1) Broncos Controlled Line of Scrimmage
The Denver Broncos left little doubt about how the game on Sunday would be won, and it was ultimately decided at the line of scrimmage. Other than the opening moments of the first quarter, it was the Broncos who were the dominant team along the trenches. For most of the afternoon, Miami's offensive line couldn't keep the pressure off of rookie quarterback Tua Tagovailoa. Denver's front seven did an excellent job of disrupting the timing of the Dolphins pass offense, while also shutting down any semblance of a rushing attack. They held the Dolphins to just 56 yards on the ground, and rattled the young quarterback with six sacks and five three-and outs. Rookie running back Salvon Ahmed produced when he had the room to run, but too many missed assignments or losing individual blocks made Ahmed's job extremely difficult to execute. Miami never seemed to threaten the Broncos defense even though it was a one-score game for most of the contest. On the other side of the line, Denver simply ran the football when they wanted to, dictating the tempo of the game. Both Broncos running backs Melvin Gordon and Phillip Lindsay averaged more than five yards per carry and combined for 166 yards on the ground. The edge of the Dolphins defense was no match for the Broncos' counter plays, easily getting chunk yards on the perimeter and running through the second level of the Miami defense. Both Gordon and Lindsey had runs of at least 20 yards, and Gordon accounted for two touchdowns on the ground.
2) Missed Opportunities
In a game that the score stayed close throughout, the Dolphins had their chances to find a way to get a win on the road. The score at halftime was just a three-point advantage at 13-10 Denver, and the Dolphins were very fortunate to be that close. Miami's offense accounted for only 82 total yards, and gave up three sacks in the first 30 minutes. When the third quarter started, the Broncos continued to run the ball, and found explosive plays in the passing game. They managed to move the offense with ease inside the Miami 20-yard line. They faced a fourth-and-one from the Dolphins 14 yard line. That's when linebacker Elandon Roberts and company led a charge towards the line of scrimmage. They met Denver running back Melvin Gordon head on and got the football back for the offense. It seemed like the turning point for the game was again provided by the defense. The only problem was the Dolphins offense couldn't get anything going. They gave the ball right back to the Broncos offense, and quarterback Drew Lock directed a drive that ended with a 20-yard rushing touchdown by Gordon. The last chance the Dolphins offense mounted was when quarterback Ryan Fitzpatrick replaced Tagovailoa in the fourth quarter. Fitz led one scoring drive that ended with a 53-yard field goal by place kicker Jason Sanders that cut the score to 20-13. Again, just as it happened in the third quarter, the defense came up with a turnover. This time it was linebacker Andrew Van Ginkel that punched the ball out of the grasp of Gordon, just as he was approaching the goal line. The ball popped loose and safety Eric Rowe pounced on it, giving the Miami offense one last chance late in the game. Back-to-back third-down conversions to Mike Gesicki and DeVante Parker moved the football into Denver territory. Miami just needed one more explosive play to find the end zone, with a chance to either tie the score or go for two to win the game. But Broncos safety Justin Simmons stepped in front of a Fitzpatrick pass, and ended the Dolphins hopes for victory. It was the third interception for Simmons in his last four games.

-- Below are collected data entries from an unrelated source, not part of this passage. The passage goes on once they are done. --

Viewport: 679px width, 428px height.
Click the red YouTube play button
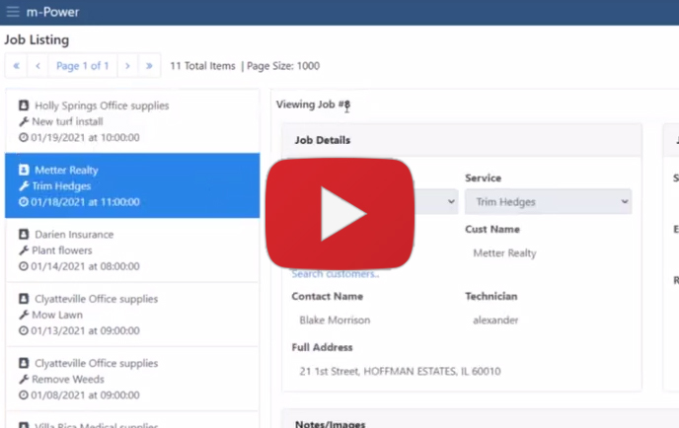pos(340,211)

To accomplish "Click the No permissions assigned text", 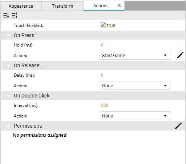I will [x=40, y=135].
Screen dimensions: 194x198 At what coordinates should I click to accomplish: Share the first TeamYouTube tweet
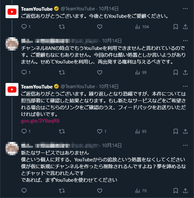click(185, 27)
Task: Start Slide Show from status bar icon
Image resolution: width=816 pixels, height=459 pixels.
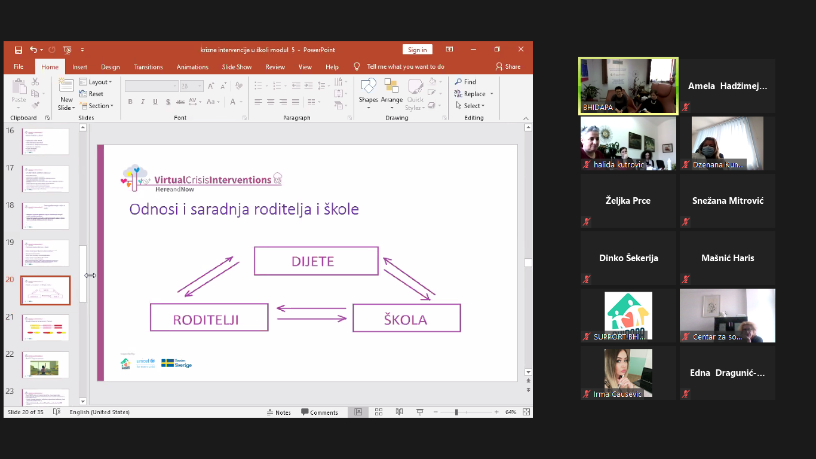Action: point(420,412)
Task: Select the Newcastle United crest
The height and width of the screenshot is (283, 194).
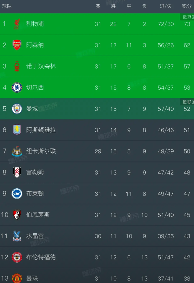Action: tap(17, 151)
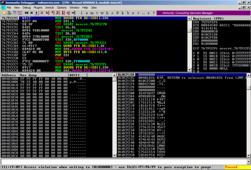Click Execute till return icon

pyautogui.click(x=68, y=13)
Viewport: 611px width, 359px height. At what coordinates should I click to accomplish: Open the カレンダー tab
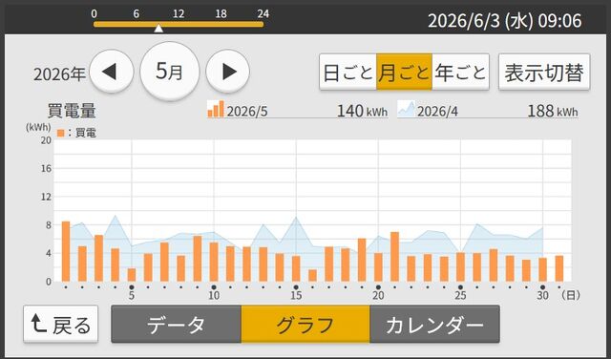coord(434,325)
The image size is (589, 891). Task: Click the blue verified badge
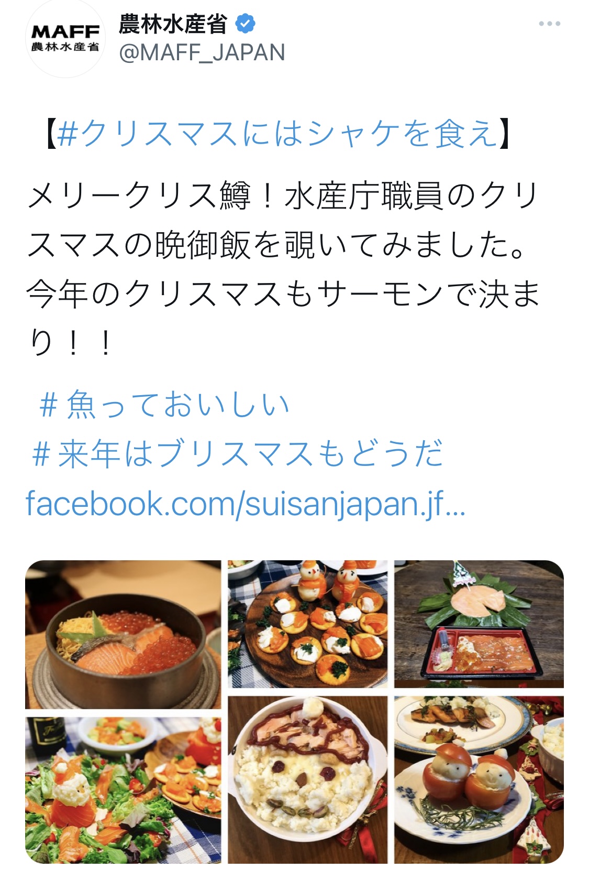pyautogui.click(x=246, y=24)
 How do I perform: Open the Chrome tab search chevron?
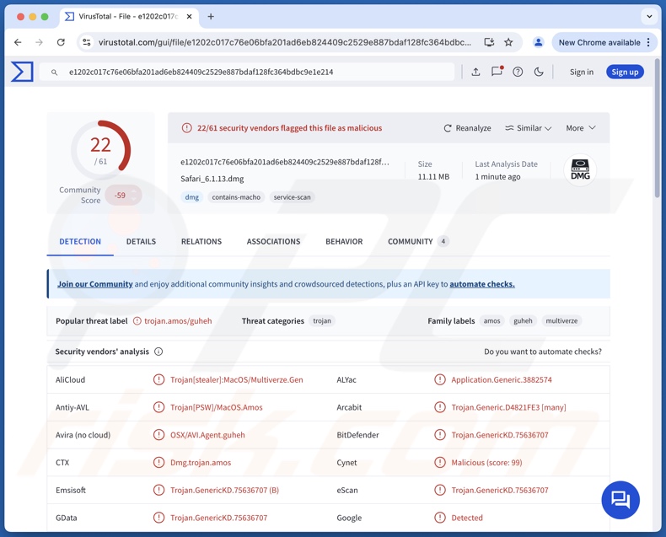tap(649, 16)
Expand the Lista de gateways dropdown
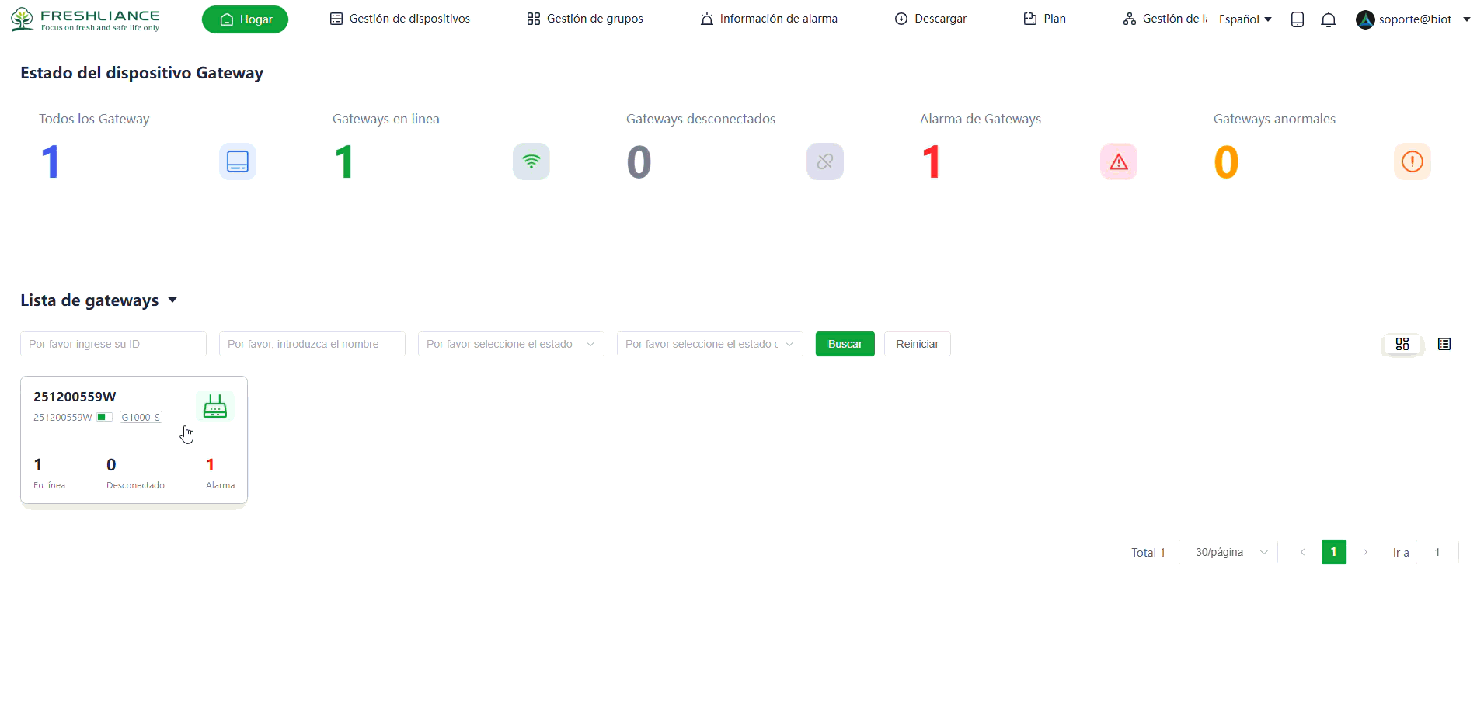Viewport: 1484px width, 722px height. 172,300
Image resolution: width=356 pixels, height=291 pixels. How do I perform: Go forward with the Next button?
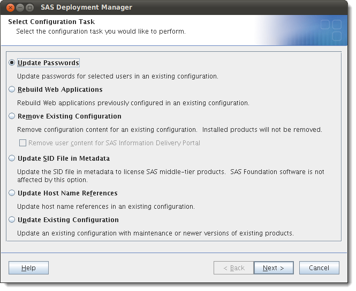[274, 268]
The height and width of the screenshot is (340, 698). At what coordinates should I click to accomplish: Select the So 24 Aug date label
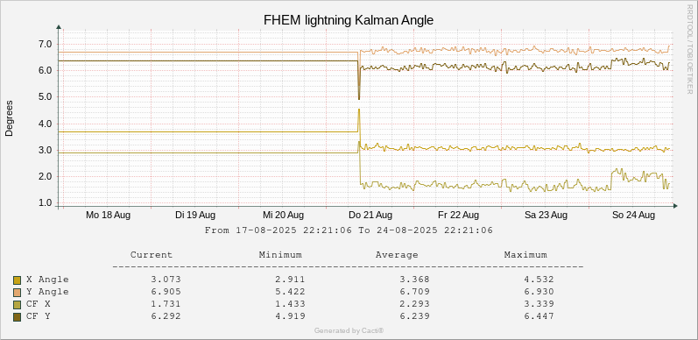tap(633, 216)
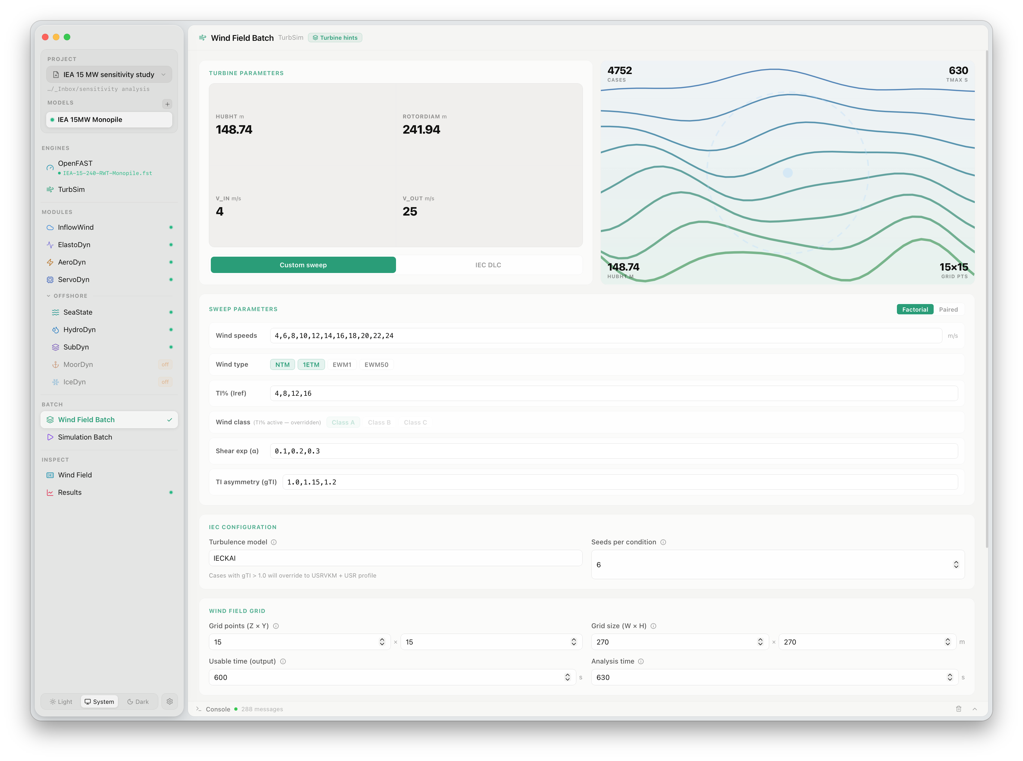Open the IEA 15 MW sensitivity study dropdown
Screen dimensions: 1023x761
click(109, 74)
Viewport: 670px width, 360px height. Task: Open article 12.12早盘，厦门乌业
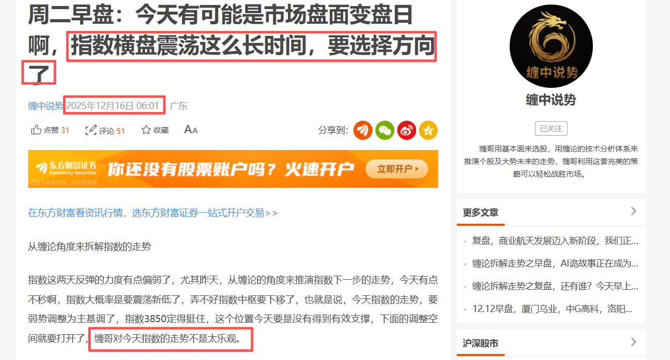coord(552,309)
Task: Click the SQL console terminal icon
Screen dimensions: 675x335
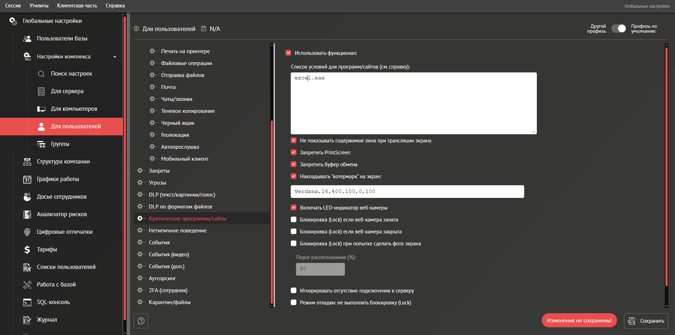Action: pyautogui.click(x=27, y=302)
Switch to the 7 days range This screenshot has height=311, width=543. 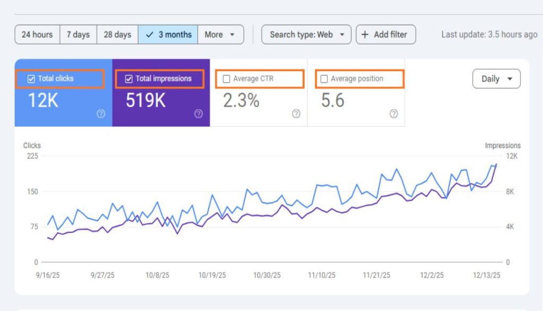[x=78, y=34]

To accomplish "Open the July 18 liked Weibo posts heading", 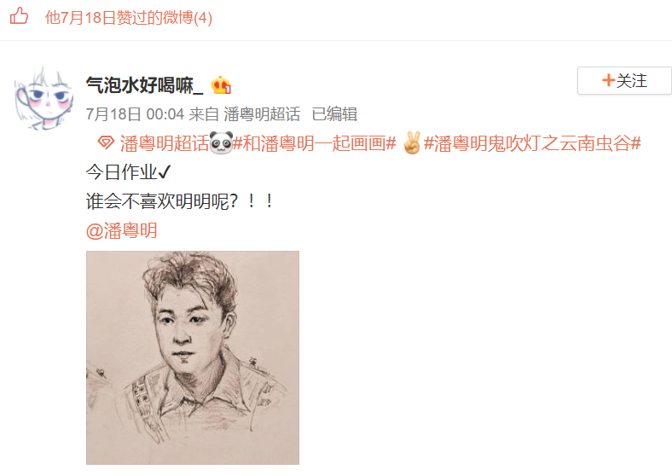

3) Lost One-On-One Battles
Dolphins fans need to remember that the loss against the Broncos only counts as one loss, even though it might have felt like much more. As I watched the game, it felt we lost too many individual matchups than normal. At the line of scrimmage, there were many times were we just simply missed a twist, or just got beat with power and speed right off of the snap of the football. On defense, we had difficulty getting off of a blocks from a pulling guard or tackle on numerous counter plays. At wide out, the Miami receiving corpse couldn't create consistent separation that allowed the passing game to get on track. And lastly, in the second level of the Dolphins defense, we missed many chances to slow down the Denver running game with missed tackles that allowed to yards after first contact, or couldn't bring down a receiver after the initial catch. It just seemed like one of those weeks where Denver found a way to withstand their early mistakes and find their confidence while the Dolphins couldn't gain any momentum or rhythm on either side of the ball. Hitting delete after correcting those mistakes might be the best way to approach getting ready to face the Jets this Sunday. You don't want one game or one loss to beat you again this week, especially when the margin for errors get smaller at the end of the season.